— EXERCISE OBJECTIVE —
Pick out every line in the items below that contains the word "width", treating uppercase and lowercase as different, and copy each of those lines.

══ RECORD EXTRACTS

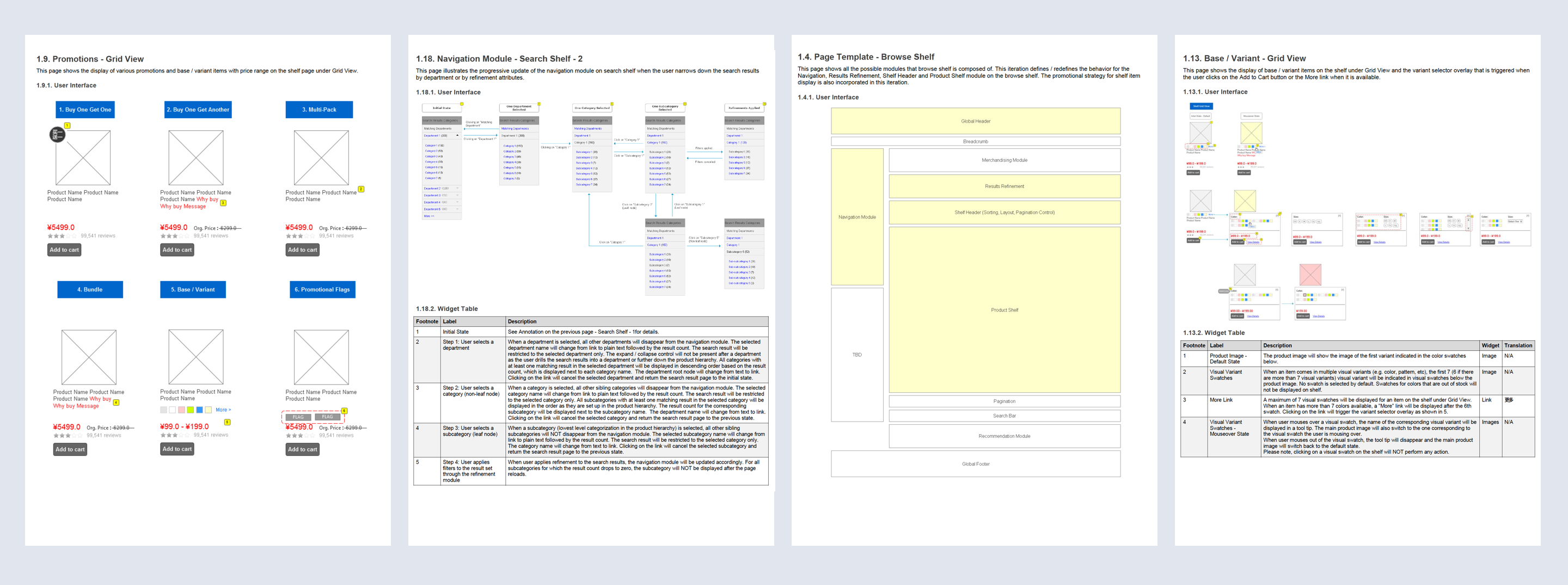Click yellow footnote marker 3 near Why buy message
The height and width of the screenshot is (585, 1568).
223,203
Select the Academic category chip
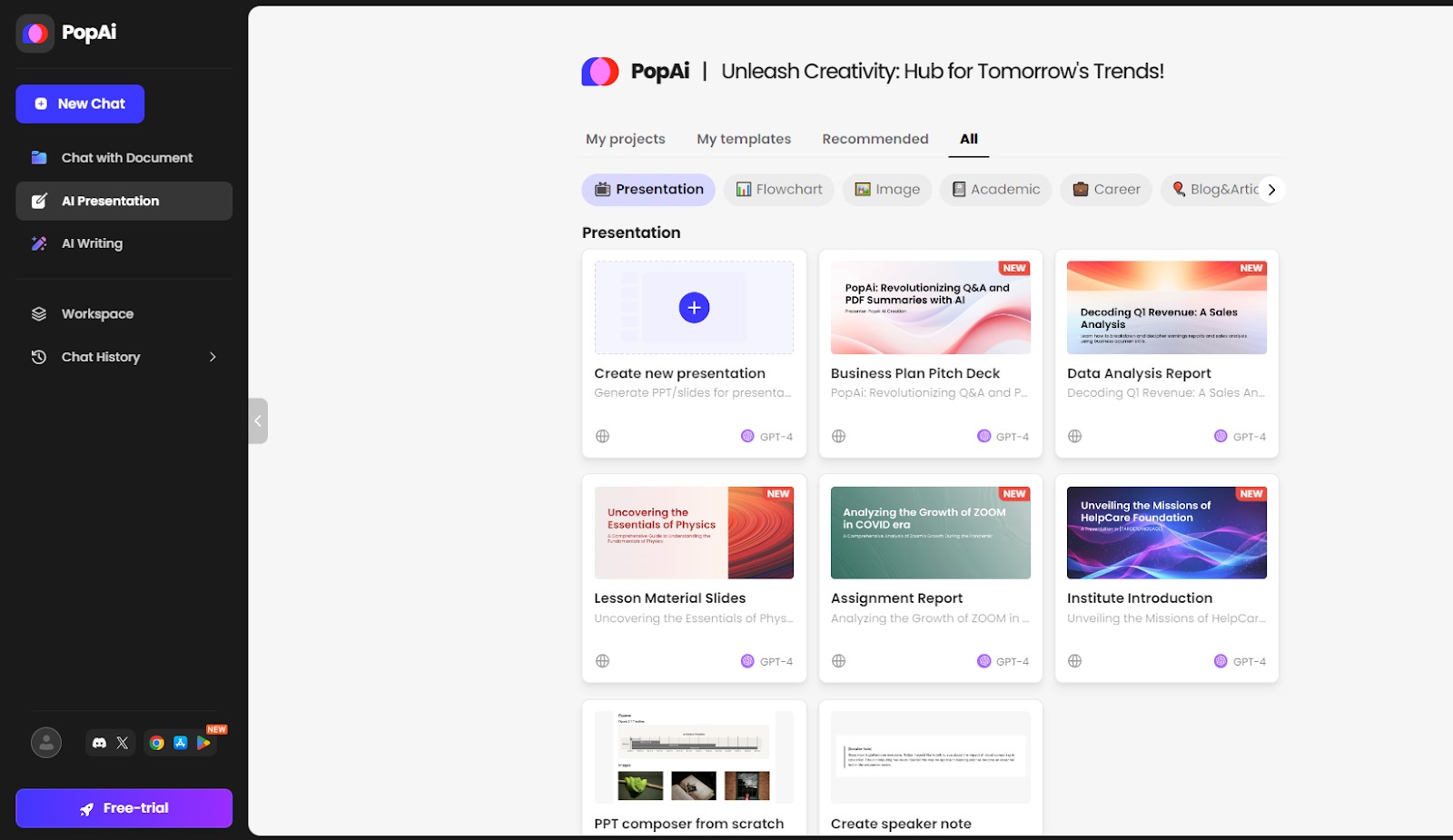Screen dimensions: 1453x840 pyautogui.click(x=995, y=190)
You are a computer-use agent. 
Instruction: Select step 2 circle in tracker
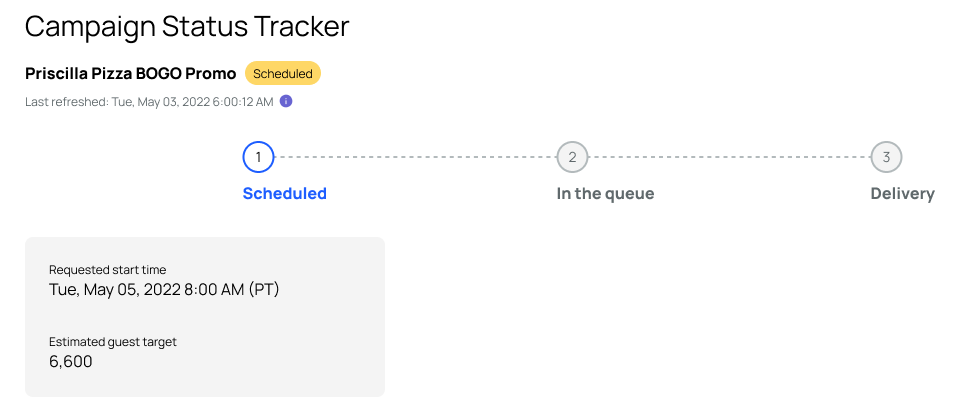(x=572, y=157)
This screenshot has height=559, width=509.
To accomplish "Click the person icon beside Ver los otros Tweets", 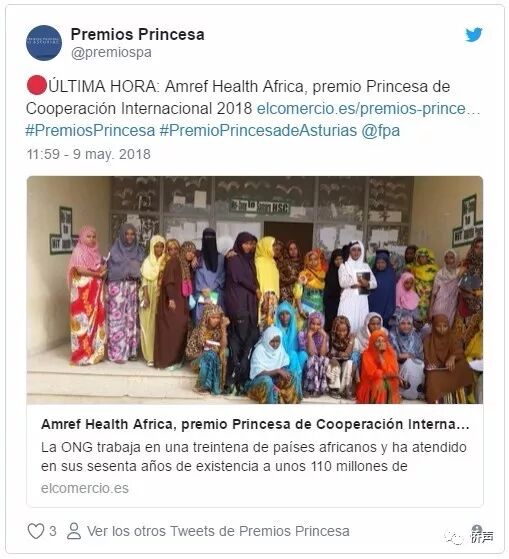I will coord(74,531).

════

— EXERCISE SOLUTION —
The height and width of the screenshot is (585, 1568).
This screenshot has height=559, width=509.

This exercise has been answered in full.